The article is paywalled, but from the part I could read, it sounds like they’re just making hyperbolic colors, which is a pretty well known phenomenon which you can experience at home: https://en.wikipedia.org/wiki/Impossible_color#Chimerical_colors
They’ve done it using a new technique which is cool, but seeing super saturated hyperbolic colors is not a new thing.
It’s bright super-saturated teal. So now we know teal is “true” green.
This sounds cool to me. I’d love to see it.
Better be named “Octarine”
I will never have an original thought in my life.
Anyway, I’m on book 18 or so, 3rd pass, still finding jokes and references I missed. Calling it now, Discworld is the best fiction I’ve read in 40+ years.
Sir Pratchett was a genius. He will continue to be missed.
Also worth reading the books he co-wrote with Stephen Baxter.
Also worth reading the books he co-wrote with Stephen Baxter.
The first book is ok, but the rest of the series is pretty meh. Still bought and read them all as a Pratchett fan, but I wouldn’t recommend them to others. If you want to expand past the Discworld series, Good Omens is a much better recommendation. Also Nation is a really good book too.

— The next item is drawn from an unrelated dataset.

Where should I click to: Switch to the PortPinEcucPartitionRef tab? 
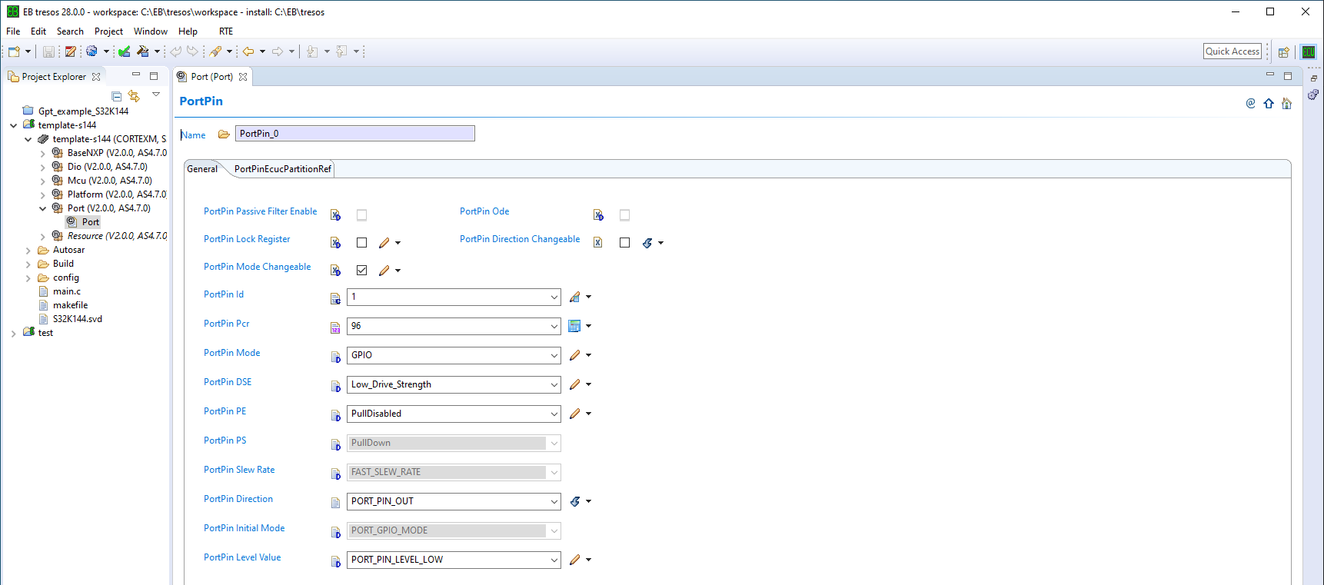click(x=282, y=169)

Similarly, I think I’ve read somewhere that pink isn’t in the color spectrum. Or was it magenta?
A lot of colors, like those, as well as gold, aren’t on the spectrum of visible light either.

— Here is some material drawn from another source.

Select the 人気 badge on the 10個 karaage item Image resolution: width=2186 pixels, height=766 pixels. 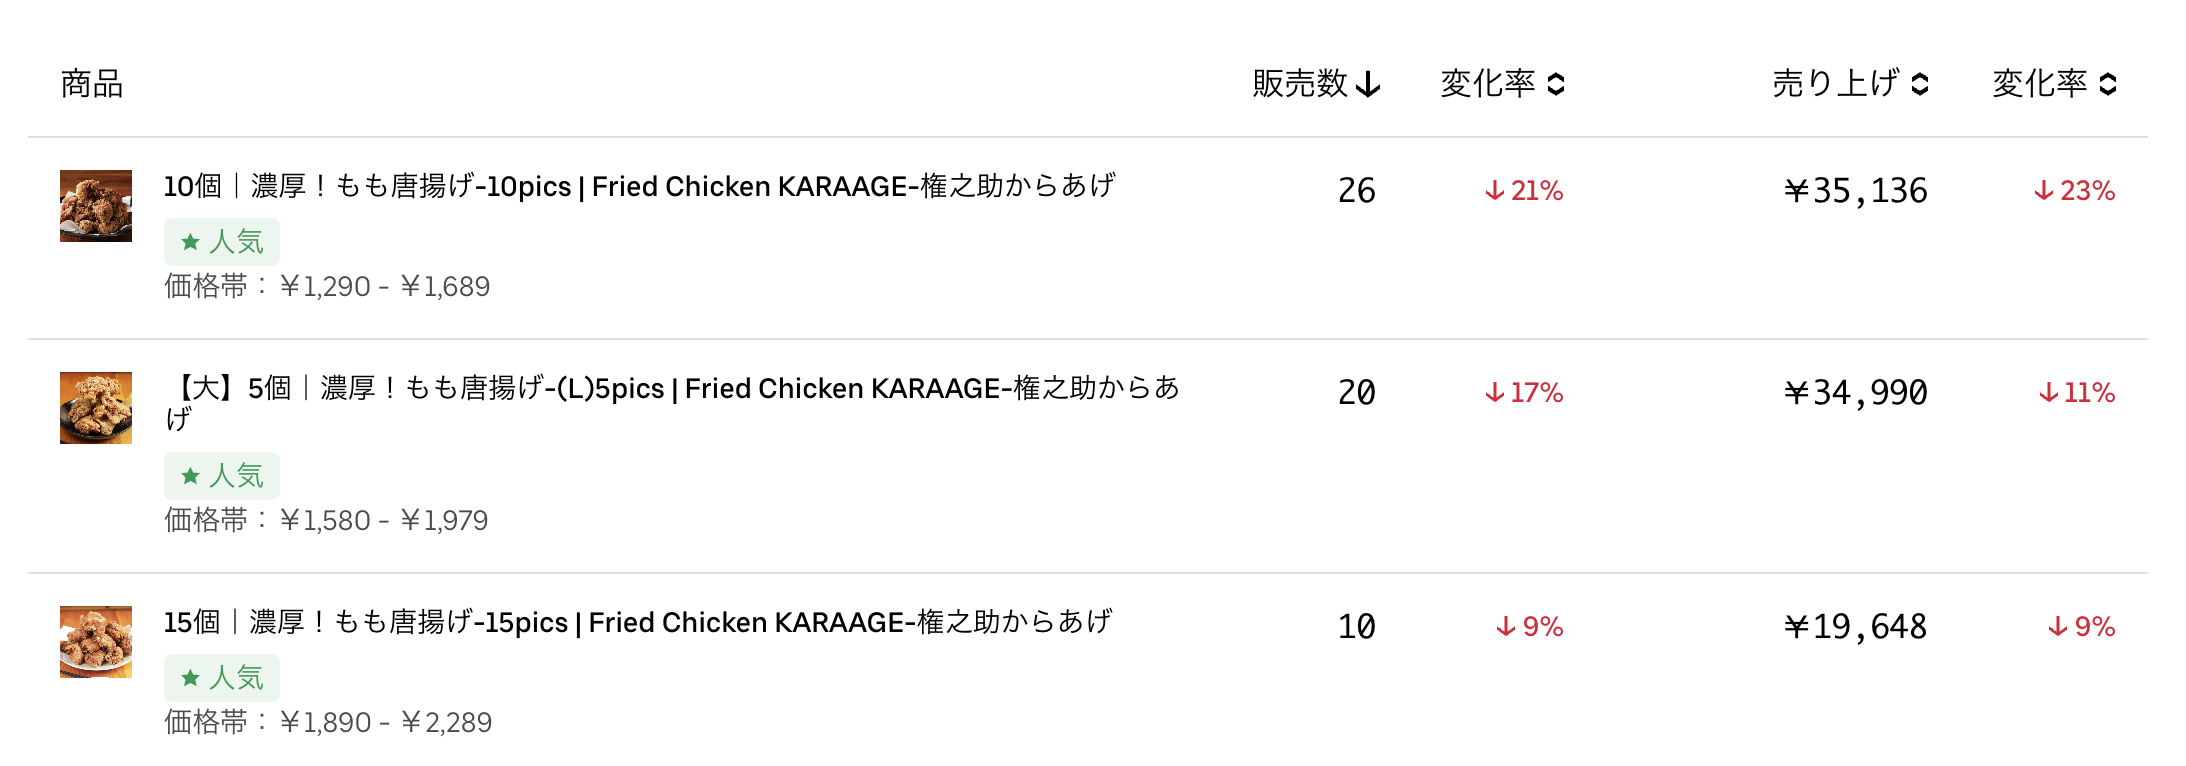[221, 241]
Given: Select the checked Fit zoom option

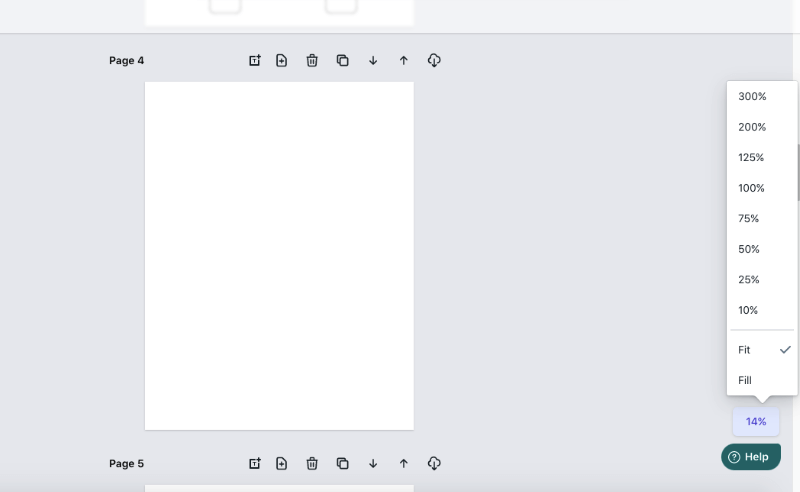Looking at the screenshot, I should tap(762, 350).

Gold is – it’s an orangeish yellow. I think what you’re meaning is that when people say “gold”, they usually are referring to the material properties of the metal as well. But the actual color does have a spectral hue. Magenta on the other hand, (including shades of pink that fall under magenta) is not a spectral color, and is just how our brain interprets the combination of signals from our red and blue cones.
Right. If you took a picture of a piece of gold and either sampled a point or blurred it together to one color, it wouldn’t look like gold any more.
I’m not quite sure what you mean. If you took a picture of an orange and sampled a pixel from it, it wouldn’t look like an orange (fruit) any more, but it would look orange (color). Likewise sampling a pixel from a picture of a piece of gold wouldn’t look like gold (metal), but it would still be gold (color).
It would just be yellow
https://www.w3.org/wiki/CSS/Properties/color/keywords
Gold just looks like a dull yellow out of context.
I’ve always wondered why no one ever seems to mention that there’s no such thing as brown light.
It’s orange. Brown is just really dark orange.
It could be a very dark red or yellow as well
Pink is a shade of red, so pink itself is not a real color.